▸ WHAT YOU NEED TO DO
Recast all of the data below as a Markdown table with the columns Row and Line, putting each non-blank line in its own numbered row and leaving out blank lines.

────

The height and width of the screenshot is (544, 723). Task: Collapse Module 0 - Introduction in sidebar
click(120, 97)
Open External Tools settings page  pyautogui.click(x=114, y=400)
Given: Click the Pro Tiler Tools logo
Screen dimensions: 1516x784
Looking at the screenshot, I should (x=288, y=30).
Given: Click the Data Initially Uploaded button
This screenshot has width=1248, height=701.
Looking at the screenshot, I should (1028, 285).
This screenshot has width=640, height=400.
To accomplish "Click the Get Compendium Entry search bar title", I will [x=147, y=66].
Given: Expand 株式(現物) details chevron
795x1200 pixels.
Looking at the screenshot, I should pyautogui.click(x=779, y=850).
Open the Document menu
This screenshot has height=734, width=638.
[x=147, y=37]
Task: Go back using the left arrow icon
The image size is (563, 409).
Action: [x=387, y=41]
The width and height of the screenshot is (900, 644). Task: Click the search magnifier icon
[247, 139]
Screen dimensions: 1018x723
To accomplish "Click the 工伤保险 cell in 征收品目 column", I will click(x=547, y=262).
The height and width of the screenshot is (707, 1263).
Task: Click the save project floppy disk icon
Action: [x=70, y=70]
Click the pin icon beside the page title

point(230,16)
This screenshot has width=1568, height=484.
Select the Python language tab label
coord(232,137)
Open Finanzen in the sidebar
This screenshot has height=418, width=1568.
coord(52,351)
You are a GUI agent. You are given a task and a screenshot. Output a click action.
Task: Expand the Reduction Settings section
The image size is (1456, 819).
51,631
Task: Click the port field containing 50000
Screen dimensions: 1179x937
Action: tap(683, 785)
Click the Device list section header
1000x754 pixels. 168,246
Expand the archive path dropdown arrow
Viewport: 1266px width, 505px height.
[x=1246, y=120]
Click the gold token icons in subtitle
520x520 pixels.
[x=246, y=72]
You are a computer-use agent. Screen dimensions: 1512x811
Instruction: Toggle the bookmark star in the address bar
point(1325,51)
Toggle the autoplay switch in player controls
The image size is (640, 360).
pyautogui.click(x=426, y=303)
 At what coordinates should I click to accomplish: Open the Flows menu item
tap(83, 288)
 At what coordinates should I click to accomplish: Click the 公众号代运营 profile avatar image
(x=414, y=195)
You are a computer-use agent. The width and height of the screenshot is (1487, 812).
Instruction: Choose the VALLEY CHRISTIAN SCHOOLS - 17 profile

────

▸ COMPLETE OUTPUT
| Row | Line |
|---|---|
| 1 | The height and width of the screenshot is (544, 723). Task: Collapse Module 0 - Introduction in sidebar |
| 2 | click(120, 97) |
| 3 | Open External Tools settings page  pyautogui.click(x=114, y=400) |
| 4 | Given: Click the Pro Tiler Tools logo |
| 5 | Screen dimensions: 1516x784 |
| 6 | Looking at the screenshot, I should (x=288, y=30). |
| 7 | Given: Click the Data Initially Uploaded button |
| 8 | This screenshot has width=1248, height=701. |
| 9 | Looking at the screenshot, I should (1028, 285). |
| 10 | This screenshot has width=640, height=400. |
| 11 | To accomplish "Click the Get Compendium Entry search bar title", I will [x=147, y=66]. |
| 12 | Given: Expand 株式(現物) details chevron |
| 13 | 795x1200 pixels. |
| 14 | Looking at the screenshot, I should pyautogui.click(x=779, y=850). |
| 15 | Open the Document menu |
| 16 | This screenshot has height=734, width=638. |
| 17 | [x=147, y=37] |
| 18 | Task: Go back using the left arrow icon |
| 19 | The image size is (563, 409). |
| 20 | Action: [x=387, y=41] |
| 21 | The width and height of the screenshot is (900, 644). Task: Click the search magnifier icon |
| 22 | [247, 139] |
| 23 | Screen dimensions: 1018x723 |
| 24 | To accomplish "Click the 工伤保险 cell in 征收品目 column", I will click(x=547, y=262). |
| 25 | The height and width of the screenshot is (707, 1263). |
| 26 | Task: Click the save project floppy disk icon |
| 27 | Action: [x=70, y=70] |
| 28 | Click the pin icon beside the page title |
| 29 | point(230,16) |
| 30 | This screenshot has width=1568, height=484. |
| 31 | Select the Python language tab label |
| 32 | coord(232,137) |
| 33 | Open Finanzen in the sidebar |
| 34 | This screenshot has height=418, width=1568. |
| 35 | coord(52,351) |
| 36 | You are a GUI agent. You are given a task and a screenshot. Output a click action. |
| 37 | Task: Expand the Reduction Settings section |
| 38 | The image size is (1456, 819). |
| 39 | 51,631 |
| 40 | Task: Click the port field containing 50000 |
| 41 | Screen dimensions: 1179x937 |
| 42 | Action: tap(683, 785) |
| 43 | Click the Device list section header |
| 44 | 1000x754 pixels. 168,246 |
| 45 | Expand the archive path dropdown arrow |
| 46 | Viewport: 1266px width, 505px height. |
| 47 | [x=1246, y=120] |
| 48 | Click the gold token icons in subtitle |
| 49 | 520x520 pixels. |
| 50 | [x=246, y=72] |
| 51 | You are a computer-use agent. Screen dimensions: 1512x811 |
| 52 | Instruction: Toggle the bookmark star in the address bar |
| 53 | point(1325,51) |
| 54 | Toggle the autoplay switch in player controls |
| 55 | The image size is (640, 360). |
| 56 | pyautogui.click(x=426, y=303) |
| 57 |  At what coordinates should I click to accomplish: Open the Flows menu item |
| 58 | tap(83, 288) |
| 59 |  At what coordinates should I click to accomplish: Click the 公众号代运营 profile avatar image |
| 60 | (x=414, y=195) |
| 61 | You are a computer-use agent. The width and height of the screenshot is (1487, 812). |
| 62 | Instruction: Choose the VALLEY CHRISTIAN SCHOOLS - 17 profile |